I went back to see what I had written about COOL in my 2006 book, What to Eat.

In 2002, Congress passed a law requiring Country of Origin Labeling (the apt acronym is COOL) that was to take effect in 2004.  Later, under pressure from food industries, Congress postponed the deadline until 2005 for fish, but until 2006 and, later, 2008 for other foods…In America, food industry opposition to COOL is just about universal.   The industry complains that tracking the origin of foods is difficult, but also would prefer that you not know how far food has traveled before it gets to you.   The Grocery Manufacturers of America, an especially vigilant trade advocacy group, called the 2002 bill “a nasty, snarly beast of a bill,” but even stronger opposition came from the meat industry.   Its lobbyists argued that COOL would be “extraordinarily costly with no discernible benefit,” but their real objection was that meat producers would have to track where animals and products come from—another sensible idea that they have long resisted…the industry wants COOL to be voluntary–so they can voluntarily decline to put COOL labels on their products.

In 2009, Canada and Mexico challenged COOL at the World Trade Organization (WTO), arguing that COOL was a trade barrier in disguise that would hurt the meat industry on both sides of the border.  The WTO issued a ruling in 2011 so ambiguous that both Canada and the U.S. said it favored their positions.

Canada and Mexico asked the WTO for another review.  The WTO has apparently rendered its decision but has not announced it publicly.  Politico Pro speculates that “the ruling does not bode well for USDA.”

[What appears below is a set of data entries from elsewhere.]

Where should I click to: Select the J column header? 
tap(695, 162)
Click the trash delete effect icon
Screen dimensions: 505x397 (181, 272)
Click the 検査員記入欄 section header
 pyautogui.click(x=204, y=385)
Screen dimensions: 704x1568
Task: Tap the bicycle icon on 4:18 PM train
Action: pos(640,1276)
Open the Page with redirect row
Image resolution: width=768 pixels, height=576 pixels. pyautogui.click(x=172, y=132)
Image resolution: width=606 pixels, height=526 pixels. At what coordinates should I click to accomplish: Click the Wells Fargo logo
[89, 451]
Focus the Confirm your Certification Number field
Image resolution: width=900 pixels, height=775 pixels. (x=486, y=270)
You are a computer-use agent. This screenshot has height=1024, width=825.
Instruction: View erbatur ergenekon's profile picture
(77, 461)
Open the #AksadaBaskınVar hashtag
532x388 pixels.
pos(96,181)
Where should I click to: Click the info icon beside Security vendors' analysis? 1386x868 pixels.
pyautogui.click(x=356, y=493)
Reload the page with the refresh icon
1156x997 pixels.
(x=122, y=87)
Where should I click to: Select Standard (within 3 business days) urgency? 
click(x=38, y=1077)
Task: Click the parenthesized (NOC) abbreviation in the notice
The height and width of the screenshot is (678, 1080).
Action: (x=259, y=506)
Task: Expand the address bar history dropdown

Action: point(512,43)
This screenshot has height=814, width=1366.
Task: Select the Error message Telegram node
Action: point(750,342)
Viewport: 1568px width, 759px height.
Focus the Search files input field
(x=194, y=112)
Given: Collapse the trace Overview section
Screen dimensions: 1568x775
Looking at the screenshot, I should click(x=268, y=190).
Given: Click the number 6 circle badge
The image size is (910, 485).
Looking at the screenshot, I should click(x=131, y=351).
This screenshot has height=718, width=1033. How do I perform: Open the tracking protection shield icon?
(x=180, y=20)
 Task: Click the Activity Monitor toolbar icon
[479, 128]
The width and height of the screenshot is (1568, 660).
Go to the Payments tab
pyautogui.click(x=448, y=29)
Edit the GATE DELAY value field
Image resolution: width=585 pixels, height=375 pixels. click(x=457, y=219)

Why COOL is a good thing is evident from  a case in Canada.   Officials of an Ontario greenhouse face criminal fraud charges for allegedly selling fresh vegetables from Mexico to Canadian retailers and representing them as Canadian produce.

I like knowing where my food comes from, don’t you?  And these days, meat especially.

 

Jun 9 2008

They’re rioting in Korea

More than 65,000 people in Seoul took to the streets to protest the South Korean government’s decision to allow imports of American beef. Why? Because we haven’t convinced them that our cattle do not have mad cow disease. Sunday, 40,000 rioted again. The issue has a long history rooted in distrust of America dating with our war with Korea in the early 1950s. It also has a lot to do with our less than stringent efforts to ensure that U.S. cattle do not have or get mad cow disease. The situation with Korea is a mess, and one likely to be difficult to clean up.